To understand that evolution, it is useful to analyze the (zero-bias) transmission functions, which directly reflect the energetic alignment of the transmission peaks corresponding to the molecular states relative to the Fermi level of the electrodes. These are shown in Figure 2b,c in the energy range of the lowest unoccupied molecular orbital (LUMO), as there one finds the dominant conductance channels for the pyridine-linked junction. Transmission functions over a wider range can be found in Figure S5 in the Supporting Information. For the single molecule junction (black line), the transmission feature associated with the LUMO is represented by a narrow peak at around 0.8 eV. For two molecules in the junction, it splits and the lower-energy feature is shifted by as much as 0.22 eV. Upon further increasing the number of molecules in the cluster this trend continues. For 16 molecules in the junction, the transmission features spread out over a wide energy range (about 0.3 eV) resembling the situation for the monolayer (Figure 2c) and the net shift between the lowest-energy transmission features in the single molecule limit and the 16 molecule cluster amounts to 0.8 eV.

The energetic shifts of the transmission peaks are a consequence of changes of the electrostatic energy in the region of the molecules caused by the fields arising from the dipoles associated with the polar docking groups and bonding-induced charge rearrangements.
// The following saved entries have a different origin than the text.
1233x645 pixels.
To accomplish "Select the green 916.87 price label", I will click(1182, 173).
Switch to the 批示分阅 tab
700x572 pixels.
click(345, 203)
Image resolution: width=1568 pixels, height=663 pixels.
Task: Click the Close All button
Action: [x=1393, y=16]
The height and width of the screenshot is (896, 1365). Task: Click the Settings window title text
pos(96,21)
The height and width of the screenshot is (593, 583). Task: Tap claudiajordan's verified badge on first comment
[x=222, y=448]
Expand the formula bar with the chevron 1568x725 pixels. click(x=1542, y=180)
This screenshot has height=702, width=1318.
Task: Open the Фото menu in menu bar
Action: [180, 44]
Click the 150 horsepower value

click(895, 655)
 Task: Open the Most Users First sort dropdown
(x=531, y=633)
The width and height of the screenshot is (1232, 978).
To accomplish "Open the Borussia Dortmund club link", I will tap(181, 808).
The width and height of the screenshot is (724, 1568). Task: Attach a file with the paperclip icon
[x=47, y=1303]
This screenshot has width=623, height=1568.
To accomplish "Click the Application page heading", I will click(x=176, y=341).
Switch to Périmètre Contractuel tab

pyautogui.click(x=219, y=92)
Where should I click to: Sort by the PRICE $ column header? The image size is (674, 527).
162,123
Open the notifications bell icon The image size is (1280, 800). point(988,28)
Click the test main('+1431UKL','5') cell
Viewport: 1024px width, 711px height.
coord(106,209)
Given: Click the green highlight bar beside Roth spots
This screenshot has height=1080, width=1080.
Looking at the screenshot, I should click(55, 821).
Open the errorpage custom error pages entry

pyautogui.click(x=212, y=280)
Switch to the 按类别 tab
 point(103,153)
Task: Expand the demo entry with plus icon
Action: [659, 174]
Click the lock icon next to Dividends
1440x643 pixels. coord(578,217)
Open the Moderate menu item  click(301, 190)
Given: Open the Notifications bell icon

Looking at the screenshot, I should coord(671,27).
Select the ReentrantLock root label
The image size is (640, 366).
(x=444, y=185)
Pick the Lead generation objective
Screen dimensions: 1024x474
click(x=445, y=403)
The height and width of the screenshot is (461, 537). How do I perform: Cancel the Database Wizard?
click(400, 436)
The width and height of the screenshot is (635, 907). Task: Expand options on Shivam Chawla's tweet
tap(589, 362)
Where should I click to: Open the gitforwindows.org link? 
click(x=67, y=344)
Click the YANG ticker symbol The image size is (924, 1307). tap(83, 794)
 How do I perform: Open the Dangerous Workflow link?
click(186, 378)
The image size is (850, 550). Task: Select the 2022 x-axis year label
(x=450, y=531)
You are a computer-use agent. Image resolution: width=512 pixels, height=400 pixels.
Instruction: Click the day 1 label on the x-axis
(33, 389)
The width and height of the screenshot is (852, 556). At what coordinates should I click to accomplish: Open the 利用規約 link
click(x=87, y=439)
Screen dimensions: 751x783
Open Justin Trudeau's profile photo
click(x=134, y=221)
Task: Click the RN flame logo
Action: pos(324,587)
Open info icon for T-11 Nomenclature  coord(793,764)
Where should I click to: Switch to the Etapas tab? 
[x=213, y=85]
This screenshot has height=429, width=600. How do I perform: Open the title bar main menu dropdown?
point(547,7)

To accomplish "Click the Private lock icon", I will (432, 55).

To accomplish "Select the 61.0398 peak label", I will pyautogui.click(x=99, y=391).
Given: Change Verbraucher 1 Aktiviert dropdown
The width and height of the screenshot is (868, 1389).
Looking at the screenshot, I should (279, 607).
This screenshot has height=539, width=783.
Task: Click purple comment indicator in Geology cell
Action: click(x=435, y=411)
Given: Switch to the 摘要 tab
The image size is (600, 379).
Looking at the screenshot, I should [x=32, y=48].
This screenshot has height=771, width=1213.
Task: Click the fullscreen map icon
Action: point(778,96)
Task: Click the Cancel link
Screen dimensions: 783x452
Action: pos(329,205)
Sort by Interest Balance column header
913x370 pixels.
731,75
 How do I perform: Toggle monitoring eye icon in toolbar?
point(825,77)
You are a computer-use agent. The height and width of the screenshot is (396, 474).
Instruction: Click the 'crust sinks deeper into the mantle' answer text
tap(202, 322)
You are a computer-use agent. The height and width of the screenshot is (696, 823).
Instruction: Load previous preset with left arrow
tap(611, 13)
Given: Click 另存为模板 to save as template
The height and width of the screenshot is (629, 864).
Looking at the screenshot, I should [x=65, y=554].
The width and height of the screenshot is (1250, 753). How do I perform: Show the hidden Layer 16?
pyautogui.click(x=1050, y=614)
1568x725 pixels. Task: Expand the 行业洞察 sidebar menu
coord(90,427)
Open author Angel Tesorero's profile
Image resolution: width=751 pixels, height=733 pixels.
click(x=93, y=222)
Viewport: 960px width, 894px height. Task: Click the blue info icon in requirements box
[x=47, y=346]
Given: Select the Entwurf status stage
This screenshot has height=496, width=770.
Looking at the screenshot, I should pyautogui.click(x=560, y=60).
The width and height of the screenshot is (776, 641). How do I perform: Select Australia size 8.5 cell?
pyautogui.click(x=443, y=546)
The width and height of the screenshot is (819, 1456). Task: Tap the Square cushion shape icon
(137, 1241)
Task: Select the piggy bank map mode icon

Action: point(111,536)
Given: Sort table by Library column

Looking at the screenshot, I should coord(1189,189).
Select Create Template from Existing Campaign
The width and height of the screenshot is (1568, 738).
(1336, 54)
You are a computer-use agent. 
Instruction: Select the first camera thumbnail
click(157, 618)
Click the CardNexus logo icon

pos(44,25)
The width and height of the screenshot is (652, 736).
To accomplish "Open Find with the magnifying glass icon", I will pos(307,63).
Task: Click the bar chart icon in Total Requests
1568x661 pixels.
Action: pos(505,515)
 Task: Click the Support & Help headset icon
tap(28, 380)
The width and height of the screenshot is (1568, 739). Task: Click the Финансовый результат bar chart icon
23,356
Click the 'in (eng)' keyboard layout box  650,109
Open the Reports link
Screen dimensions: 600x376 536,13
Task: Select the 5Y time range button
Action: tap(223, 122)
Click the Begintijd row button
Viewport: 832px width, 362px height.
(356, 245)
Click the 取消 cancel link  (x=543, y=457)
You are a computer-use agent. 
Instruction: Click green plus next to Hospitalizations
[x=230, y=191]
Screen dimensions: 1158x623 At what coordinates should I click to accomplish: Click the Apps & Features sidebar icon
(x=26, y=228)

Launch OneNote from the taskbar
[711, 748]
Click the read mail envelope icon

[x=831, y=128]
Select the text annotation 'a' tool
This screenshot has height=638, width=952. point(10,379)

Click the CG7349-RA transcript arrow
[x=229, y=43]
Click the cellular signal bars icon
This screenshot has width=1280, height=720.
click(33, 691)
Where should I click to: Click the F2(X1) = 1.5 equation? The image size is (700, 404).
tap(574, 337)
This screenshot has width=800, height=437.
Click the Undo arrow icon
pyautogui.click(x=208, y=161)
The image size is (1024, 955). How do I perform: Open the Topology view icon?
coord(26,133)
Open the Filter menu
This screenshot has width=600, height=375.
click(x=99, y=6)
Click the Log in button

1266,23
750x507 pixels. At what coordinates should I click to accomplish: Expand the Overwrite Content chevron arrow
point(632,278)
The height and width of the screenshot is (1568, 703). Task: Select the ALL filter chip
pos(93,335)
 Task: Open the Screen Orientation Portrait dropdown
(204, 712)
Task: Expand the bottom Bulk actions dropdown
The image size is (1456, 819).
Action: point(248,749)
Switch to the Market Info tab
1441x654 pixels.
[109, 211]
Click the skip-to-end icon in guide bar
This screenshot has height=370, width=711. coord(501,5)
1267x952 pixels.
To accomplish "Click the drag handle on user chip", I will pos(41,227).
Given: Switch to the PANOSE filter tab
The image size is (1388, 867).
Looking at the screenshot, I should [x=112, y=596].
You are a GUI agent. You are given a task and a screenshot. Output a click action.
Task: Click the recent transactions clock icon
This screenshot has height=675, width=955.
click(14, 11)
These are particularly pronounced when several dipoles are arranged in an ordered fashion, as it is the case for the monolayer2729 and to a lesser extent also in the molecular clusters. This is a mere consequence of the Helmholtz solution to Poisson’s equation, which shows that electrons have to overcome a step in the electrostatic energy, when passing through a regular assembly of dipoles. At this point it is important to realize that this effect is not a peculiarity of pyridine-docked systems but is universal, as docking groups containing heteroatoms will always generate local dipoles and bonding to a substrate is inevitably associated with interfacial charge rearrangements. The situation for molecular clusters is, in fact, reminiscent of what has been observed when reducing the coverage of a homogeneous monolayer.26 There, the shift has been found to be directly proportional to the dipole density. Upon closer inspection, however, one notices a fundamental difference between clusters and homogeneous low-coverage layers. While in the latter case each molecule feels an identical field generated by the neighboring molecules, in the cluster case the number and position of neighbors and, concomitantly, the net field varies depending on a molecule’s position.28 The variation of the electrostatic energy landscape each molecule is exposed to results in variations of the energetic positions of the transmission features associated with specific molecules within the cluster.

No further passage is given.